>> Start
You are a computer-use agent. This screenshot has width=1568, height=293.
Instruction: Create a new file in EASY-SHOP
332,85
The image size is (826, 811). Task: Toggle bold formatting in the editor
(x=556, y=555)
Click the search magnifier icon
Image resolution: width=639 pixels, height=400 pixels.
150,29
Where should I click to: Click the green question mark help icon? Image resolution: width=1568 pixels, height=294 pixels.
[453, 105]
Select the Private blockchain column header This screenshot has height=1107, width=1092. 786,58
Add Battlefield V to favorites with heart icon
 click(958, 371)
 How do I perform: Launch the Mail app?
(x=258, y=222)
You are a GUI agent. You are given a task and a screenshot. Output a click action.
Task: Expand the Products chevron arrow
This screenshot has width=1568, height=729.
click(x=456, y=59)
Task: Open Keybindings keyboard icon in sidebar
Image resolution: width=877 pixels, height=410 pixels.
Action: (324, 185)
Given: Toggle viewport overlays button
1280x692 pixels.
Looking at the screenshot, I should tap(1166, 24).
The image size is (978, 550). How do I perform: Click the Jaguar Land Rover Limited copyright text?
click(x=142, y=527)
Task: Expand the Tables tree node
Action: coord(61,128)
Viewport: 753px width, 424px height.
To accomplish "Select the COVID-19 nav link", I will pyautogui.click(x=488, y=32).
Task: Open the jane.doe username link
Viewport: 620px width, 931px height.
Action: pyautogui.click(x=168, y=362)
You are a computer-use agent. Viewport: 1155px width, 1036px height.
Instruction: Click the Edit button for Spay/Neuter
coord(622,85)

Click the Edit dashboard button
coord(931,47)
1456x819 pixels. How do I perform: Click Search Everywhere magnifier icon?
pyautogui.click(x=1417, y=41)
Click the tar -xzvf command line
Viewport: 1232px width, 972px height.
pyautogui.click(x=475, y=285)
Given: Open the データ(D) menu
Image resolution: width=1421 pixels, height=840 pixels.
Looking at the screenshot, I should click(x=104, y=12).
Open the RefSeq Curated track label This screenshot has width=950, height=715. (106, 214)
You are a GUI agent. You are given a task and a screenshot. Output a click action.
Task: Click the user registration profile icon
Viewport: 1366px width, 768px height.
>> End
- Directions for this task -
Duplicate every line of the material above without any changes.

- Solution -
You are a computer-use agent. This screenshot has width=1568, height=293.
Instruction: Create a new file in EASY-SHOP
332,85
The image size is (826, 811). Task: Toggle bold formatting in the editor
(x=556, y=555)
Click the search magnifier icon
Image resolution: width=639 pixels, height=400 pixels.
150,29
Where should I click to: Click the green question mark help icon? Image resolution: width=1568 pixels, height=294 pixels.
[453, 105]
Select the Private blockchain column header This screenshot has height=1107, width=1092. 786,58
Add Battlefield V to favorites with heart icon
 click(958, 371)
 How do I perform: Launch the Mail app?
(x=258, y=222)
You are a GUI agent. You are given a task and a screenshot. Output a click action.
Task: Expand the Products chevron arrow
This screenshot has width=1568, height=729.
click(x=456, y=59)
Task: Open Keybindings keyboard icon in sidebar
Image resolution: width=877 pixels, height=410 pixels.
Action: (324, 185)
Given: Toggle viewport overlays button
1280x692 pixels.
Looking at the screenshot, I should tap(1166, 24).
The image size is (978, 550). How do I perform: Click the Jaguar Land Rover Limited copyright text?
click(x=142, y=527)
Task: Expand the Tables tree node
Action: coord(61,128)
Viewport: 753px width, 424px height.
To accomplish "Select the COVID-19 nav link", I will pyautogui.click(x=488, y=32).
Task: Open the jane.doe username link
Viewport: 620px width, 931px height.
Action: pyautogui.click(x=168, y=362)
You are a computer-use agent. Viewport: 1155px width, 1036px height.
Instruction: Click the Edit button for Spay/Neuter
coord(622,85)

Click the Edit dashboard button
coord(931,47)
1456x819 pixels. How do I perform: Click Search Everywhere magnifier icon?
pyautogui.click(x=1417, y=41)
Click the tar -xzvf command line
Viewport: 1232px width, 972px height.
pyautogui.click(x=475, y=285)
Given: Open the データ(D) menu
Image resolution: width=1421 pixels, height=840 pixels.
Looking at the screenshot, I should click(x=104, y=12).
Open the RefSeq Curated track label This screenshot has width=950, height=715. (106, 214)
You are a GUI agent. You are given a task and a screenshot. Output a click action.
Task: Click the user registration profile icon
Viewport: 1366px width, 768px height.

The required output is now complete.